In Japan, there has been an increase in Kindergartens that require the use of aluminum lunch boxes. This is because the lunch boxes are stored in hot foods cabinets, and plastic containers are more likely to warp and deform with the heat. In contrast, the anodized aluminum is much more heat resistant, as well as having heat conductivity 15-times that of Stainless steel. (*not microwave-safe)
The manufacturing process of “THE LUNCHBOX” was outsourced to AKAO Aluminum Corp. As they are responsible for fabricating the 1 yen coin before the engraving process, the level of craftsmanship is apparent. The base surface area is shrunk and in turn the height of the box is made higher than the traditional aluminum lunch box to make it easier to carry, as well as being space efficient in the user’s bag.

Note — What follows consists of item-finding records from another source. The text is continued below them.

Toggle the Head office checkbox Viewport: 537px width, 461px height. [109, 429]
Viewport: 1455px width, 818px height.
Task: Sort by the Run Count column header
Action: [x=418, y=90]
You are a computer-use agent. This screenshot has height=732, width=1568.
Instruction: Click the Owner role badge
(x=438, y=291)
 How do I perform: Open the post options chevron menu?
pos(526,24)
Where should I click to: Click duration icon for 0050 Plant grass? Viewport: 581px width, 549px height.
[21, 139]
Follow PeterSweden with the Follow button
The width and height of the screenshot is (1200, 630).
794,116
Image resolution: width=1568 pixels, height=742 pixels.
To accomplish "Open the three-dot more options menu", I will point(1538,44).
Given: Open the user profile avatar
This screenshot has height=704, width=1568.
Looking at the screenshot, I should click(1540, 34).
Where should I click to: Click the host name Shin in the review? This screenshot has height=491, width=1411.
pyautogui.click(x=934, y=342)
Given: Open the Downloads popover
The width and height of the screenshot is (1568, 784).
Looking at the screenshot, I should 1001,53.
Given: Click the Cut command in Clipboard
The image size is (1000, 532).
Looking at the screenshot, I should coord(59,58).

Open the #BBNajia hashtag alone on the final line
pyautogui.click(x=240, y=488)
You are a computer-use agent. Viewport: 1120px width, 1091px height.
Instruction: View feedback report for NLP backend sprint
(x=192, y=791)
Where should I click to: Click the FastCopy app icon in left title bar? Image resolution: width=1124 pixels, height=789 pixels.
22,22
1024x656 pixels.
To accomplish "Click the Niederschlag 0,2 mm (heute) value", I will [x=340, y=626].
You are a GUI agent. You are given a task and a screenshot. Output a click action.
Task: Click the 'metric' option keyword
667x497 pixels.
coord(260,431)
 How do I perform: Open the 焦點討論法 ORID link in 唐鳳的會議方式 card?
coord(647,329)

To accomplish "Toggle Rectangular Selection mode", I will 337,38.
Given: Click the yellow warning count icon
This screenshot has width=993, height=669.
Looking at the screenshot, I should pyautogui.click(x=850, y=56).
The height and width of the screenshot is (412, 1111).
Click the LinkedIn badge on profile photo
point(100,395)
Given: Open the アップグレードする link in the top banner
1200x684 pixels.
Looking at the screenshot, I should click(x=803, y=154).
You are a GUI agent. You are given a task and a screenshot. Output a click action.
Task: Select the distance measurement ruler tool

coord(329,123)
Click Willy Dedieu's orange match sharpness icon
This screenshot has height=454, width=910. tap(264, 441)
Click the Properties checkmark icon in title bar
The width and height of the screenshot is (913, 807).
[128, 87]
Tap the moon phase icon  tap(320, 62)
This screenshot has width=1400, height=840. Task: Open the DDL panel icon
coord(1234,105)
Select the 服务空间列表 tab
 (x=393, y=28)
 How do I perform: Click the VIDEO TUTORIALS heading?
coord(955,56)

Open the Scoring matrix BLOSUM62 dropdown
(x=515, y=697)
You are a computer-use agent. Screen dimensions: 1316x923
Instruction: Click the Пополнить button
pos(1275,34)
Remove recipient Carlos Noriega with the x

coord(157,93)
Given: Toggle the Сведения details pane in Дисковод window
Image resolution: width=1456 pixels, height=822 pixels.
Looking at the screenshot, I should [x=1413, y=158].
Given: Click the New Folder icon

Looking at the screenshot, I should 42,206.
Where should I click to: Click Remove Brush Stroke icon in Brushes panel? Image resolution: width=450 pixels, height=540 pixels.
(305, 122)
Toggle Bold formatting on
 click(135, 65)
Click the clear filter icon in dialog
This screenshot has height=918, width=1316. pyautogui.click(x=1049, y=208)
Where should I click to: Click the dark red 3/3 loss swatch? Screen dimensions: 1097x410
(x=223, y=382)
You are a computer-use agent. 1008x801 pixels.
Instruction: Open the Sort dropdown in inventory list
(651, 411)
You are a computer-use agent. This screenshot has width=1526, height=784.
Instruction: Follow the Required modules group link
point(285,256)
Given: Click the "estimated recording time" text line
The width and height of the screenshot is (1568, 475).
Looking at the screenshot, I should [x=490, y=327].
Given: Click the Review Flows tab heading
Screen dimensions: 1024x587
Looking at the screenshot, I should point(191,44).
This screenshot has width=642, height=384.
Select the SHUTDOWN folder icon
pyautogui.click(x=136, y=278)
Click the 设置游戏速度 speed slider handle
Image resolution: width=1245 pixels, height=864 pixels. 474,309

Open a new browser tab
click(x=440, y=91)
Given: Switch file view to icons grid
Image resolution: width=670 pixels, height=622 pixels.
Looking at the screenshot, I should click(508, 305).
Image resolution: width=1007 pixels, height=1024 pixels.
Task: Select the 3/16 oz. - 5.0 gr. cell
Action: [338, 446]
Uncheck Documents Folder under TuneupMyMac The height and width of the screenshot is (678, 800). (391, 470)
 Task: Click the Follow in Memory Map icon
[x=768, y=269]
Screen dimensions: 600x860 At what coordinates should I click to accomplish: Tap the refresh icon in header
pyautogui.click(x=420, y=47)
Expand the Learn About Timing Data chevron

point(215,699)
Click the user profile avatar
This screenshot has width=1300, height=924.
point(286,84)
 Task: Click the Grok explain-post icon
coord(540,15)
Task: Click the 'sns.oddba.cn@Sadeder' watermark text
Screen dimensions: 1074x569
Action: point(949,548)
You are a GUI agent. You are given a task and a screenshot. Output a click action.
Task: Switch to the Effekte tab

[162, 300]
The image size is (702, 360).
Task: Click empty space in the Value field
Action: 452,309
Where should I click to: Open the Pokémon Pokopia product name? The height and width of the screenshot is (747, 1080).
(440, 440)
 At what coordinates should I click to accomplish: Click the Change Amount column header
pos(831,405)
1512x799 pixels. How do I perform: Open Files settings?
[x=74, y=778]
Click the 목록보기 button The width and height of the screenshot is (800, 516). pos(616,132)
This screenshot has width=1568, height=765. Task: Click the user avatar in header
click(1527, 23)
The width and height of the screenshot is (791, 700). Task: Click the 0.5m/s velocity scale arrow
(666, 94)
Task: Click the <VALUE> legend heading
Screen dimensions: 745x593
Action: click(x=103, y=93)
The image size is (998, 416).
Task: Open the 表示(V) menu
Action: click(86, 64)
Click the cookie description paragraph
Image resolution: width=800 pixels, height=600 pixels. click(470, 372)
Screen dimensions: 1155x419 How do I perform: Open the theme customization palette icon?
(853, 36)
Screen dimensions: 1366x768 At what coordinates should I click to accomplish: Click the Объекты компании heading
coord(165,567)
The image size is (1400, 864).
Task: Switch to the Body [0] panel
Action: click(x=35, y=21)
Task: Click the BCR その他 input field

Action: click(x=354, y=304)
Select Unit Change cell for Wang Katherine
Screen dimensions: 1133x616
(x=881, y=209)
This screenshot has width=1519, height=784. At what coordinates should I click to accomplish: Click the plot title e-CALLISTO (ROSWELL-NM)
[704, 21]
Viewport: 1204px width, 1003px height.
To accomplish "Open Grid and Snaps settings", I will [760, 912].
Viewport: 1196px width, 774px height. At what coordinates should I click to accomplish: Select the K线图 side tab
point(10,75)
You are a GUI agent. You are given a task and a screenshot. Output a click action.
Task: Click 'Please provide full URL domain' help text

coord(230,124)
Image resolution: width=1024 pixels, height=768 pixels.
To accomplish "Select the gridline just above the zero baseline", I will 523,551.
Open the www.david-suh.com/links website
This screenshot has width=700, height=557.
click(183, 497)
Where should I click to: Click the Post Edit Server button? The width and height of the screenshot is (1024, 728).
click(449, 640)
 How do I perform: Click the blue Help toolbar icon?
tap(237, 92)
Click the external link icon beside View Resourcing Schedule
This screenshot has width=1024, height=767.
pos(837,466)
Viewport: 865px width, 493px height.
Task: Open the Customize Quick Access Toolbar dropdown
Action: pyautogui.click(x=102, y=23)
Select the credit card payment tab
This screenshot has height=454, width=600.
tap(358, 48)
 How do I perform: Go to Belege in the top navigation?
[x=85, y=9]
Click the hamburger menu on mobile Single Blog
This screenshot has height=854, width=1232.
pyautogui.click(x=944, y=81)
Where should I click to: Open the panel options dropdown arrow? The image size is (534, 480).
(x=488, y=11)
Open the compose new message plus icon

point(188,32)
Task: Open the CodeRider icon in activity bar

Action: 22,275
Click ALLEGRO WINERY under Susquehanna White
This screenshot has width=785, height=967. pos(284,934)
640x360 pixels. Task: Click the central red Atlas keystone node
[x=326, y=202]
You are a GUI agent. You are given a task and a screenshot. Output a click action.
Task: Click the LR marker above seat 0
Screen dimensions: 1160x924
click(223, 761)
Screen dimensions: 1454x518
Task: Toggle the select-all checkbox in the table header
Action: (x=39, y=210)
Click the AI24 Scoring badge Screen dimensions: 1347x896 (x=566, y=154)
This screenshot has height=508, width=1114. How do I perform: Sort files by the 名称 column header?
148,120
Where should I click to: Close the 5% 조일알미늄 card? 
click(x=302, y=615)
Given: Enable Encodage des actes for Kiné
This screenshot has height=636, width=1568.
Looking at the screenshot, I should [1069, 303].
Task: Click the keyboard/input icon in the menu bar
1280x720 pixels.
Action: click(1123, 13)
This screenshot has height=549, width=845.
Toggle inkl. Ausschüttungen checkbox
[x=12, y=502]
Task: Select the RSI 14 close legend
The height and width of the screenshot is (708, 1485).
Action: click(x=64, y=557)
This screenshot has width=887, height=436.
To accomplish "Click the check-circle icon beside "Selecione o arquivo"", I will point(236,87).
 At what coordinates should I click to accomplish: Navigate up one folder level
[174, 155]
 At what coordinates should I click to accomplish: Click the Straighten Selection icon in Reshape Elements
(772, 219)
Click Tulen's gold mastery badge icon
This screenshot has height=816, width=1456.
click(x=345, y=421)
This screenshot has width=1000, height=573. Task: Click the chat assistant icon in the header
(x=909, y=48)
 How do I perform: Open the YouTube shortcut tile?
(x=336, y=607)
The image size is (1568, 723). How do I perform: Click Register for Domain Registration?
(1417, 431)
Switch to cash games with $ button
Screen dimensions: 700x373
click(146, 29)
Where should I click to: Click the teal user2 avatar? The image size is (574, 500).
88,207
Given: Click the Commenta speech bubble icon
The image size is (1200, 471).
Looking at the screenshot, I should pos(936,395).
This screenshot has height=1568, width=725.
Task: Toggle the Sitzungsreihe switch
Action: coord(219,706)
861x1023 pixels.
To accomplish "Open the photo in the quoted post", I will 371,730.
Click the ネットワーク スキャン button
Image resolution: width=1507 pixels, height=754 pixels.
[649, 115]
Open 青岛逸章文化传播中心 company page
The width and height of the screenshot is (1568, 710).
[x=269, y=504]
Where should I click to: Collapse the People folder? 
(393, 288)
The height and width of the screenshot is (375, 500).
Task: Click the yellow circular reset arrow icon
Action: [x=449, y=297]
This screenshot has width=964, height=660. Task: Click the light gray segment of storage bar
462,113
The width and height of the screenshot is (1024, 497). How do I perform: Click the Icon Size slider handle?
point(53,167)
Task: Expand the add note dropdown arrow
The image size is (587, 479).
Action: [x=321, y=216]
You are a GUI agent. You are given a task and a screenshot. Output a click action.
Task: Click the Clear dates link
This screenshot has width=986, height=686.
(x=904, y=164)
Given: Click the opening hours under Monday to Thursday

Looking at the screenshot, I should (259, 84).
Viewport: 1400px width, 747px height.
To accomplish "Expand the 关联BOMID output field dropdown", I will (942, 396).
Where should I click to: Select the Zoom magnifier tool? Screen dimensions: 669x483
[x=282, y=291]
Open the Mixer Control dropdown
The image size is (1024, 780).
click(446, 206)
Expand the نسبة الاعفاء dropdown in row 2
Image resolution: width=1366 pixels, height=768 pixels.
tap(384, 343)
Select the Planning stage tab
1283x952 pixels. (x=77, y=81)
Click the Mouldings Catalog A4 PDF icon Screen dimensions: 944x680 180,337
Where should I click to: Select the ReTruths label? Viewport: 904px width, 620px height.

The total fluid capacity is 375ml. A child can carry one; an adult can carry two to separate the rice from the side dishes. Moreover, by making the top lid taller than the traditional aluminum bento box, it is less likely for the lid to fall off and the contents to spill. Another characteristic of “THE LUNCH BOX” is the smoothness of how the lid slides against the box.
On a separate note:
The “Hinomaru” bento is a stereotypical lunch in the Japanese food culture that consists of a salted plum placed in the center of the white rice to resemble the Japanese flag. The size of “THE LUNCHBOX” is designed so that when a large piece of salted plum is placed in the center of the rice, it resembles a proportion very close to that of the Japanese flag.